HDT: Congratulations on converting Daseke Inc. into a public company. Since you have not offered a typical initial public offering of stock, can you tell us about the process you followed to secure a Nasdaq listing?

Daseke: Thank you. What we did is somewhat unique; most people are not familiar with how we did it. Effectively, we merged with what used to be a special-purpose acquisition company [Hennessy Capital Acquisition Corp. II], which is a firm that just has cash to invest. Once we merged, the new company took the Daseke name and, as a public company, we received our stock symbols [on Feb 28]. It’s a very fast transition to going public compared to issuing an IPO and the company remains controlled by the board [which includes two directors who were the top executives of HCAC]. HCAC has gone away and now Daseke Inc. has the capital to go out and add more open-deck specialized carriers to our family of companies, which now numbers nine.

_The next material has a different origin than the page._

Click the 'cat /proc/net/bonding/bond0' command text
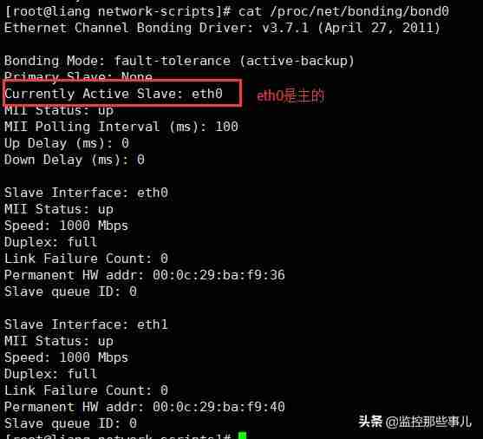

HDT: Daseke is the first trucking company to go public since 2010. I understand that taking the company public had been a goal of yours, perhaps even since launching Daseke in 2009. Why was that?  

Daseke: [Along with raising capital] going public will allow for employee ownership of the company. We have always intended to offer that to all our employees, especially our drivers. We’ve found that people think differently and feel differently if they are the owner. [Employee ownership] is a way to show respect, especially to our drivers. Driving is a tough job and it’s even more so for our drivers, who must tarp all sorts of heavy, unusual things. It’s a highly skilled job and we want to show drivers respect for the difficult job they do and show we appreciate them for what they do as individuals. The specifics on this will be rolled out in the next 30 days.

HDT: Daseke has made its name as a highly successful operator of separate fleets that specialize in open-deck hauling. But will the influx of capital from going public affect your choice of acquisitions?

Daseke: We’ll stay in our niche. We’re already the biggest operator of open deck equipment. It’s a $133-billion freight market in North America, but at this point we have less than 1% of that niche. [Going public is] an exciting opportunity for us become the premier open deck operator. This is a segment characterized by companies that are family-owned, many for several generations. Usually, running these companies is a well-established team at all levels that understands the customers and their requirements. That’s why when we acquire a carrier, we keep the teams. We do not eliminate a single job. Really, Daseke operates as a team of teams.

HDT: It seems that Daseke has its own spin on mergers and acquisitions. Can you detail your approach a bit more?

Daseke: What we do is very different than the typical number-focused Wall Street approach [to M&A]. We focus on companies that are not for sale. Because those that are for sale, usually have an issue. We want truly successful companies with top safety ratings and with a great management team of people who care about their employees and customers. This kind of company usually says they are not for sale, so when we find them, we will keep talking to them for a period, even for years. In much the same way, HCAC approached us with opportunity to do a “fast IPO.” That made perfect sense to me and we were ready to act.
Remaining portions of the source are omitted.